== Input material ==
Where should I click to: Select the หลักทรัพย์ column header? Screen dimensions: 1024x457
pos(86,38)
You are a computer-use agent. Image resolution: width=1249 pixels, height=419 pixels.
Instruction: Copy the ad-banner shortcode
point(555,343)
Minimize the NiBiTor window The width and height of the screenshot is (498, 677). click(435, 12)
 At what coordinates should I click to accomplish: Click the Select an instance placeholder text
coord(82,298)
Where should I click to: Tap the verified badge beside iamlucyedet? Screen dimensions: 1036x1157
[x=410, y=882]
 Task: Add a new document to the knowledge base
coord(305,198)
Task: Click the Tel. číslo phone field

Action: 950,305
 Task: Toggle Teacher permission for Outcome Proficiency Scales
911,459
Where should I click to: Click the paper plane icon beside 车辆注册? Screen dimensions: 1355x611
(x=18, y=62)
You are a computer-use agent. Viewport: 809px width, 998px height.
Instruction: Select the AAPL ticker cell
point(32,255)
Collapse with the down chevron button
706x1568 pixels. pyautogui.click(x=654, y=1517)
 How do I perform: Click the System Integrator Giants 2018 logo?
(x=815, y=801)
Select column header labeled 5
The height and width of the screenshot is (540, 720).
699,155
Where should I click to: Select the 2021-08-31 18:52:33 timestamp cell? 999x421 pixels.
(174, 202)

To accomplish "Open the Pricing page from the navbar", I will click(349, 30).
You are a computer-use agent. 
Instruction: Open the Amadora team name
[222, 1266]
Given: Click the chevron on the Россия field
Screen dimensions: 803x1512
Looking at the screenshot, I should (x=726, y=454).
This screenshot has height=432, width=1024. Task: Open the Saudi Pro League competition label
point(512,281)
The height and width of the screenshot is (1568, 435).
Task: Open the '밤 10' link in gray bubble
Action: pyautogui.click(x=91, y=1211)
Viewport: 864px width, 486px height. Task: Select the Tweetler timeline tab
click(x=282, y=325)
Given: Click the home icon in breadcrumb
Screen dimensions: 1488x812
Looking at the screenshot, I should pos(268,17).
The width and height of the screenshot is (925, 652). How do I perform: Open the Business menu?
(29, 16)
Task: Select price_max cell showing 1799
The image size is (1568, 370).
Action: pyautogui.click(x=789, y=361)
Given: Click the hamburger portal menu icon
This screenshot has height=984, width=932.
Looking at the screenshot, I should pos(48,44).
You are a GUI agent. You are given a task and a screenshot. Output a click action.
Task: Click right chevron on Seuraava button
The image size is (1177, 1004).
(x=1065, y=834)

== Work request ==
Which lines run from the one with "Given: Click the hamburger portal menu icon" through the end of the listing above? Restate them word for word, with nothing else.

== Exercise response ==
Given: Click the hamburger portal menu icon
This screenshot has height=984, width=932.
Looking at the screenshot, I should pos(48,44).
You are a GUI agent. You are given a task and a screenshot. Output a click action.
Task: Click right chevron on Seuraava button
The image size is (1177, 1004).
(x=1065, y=834)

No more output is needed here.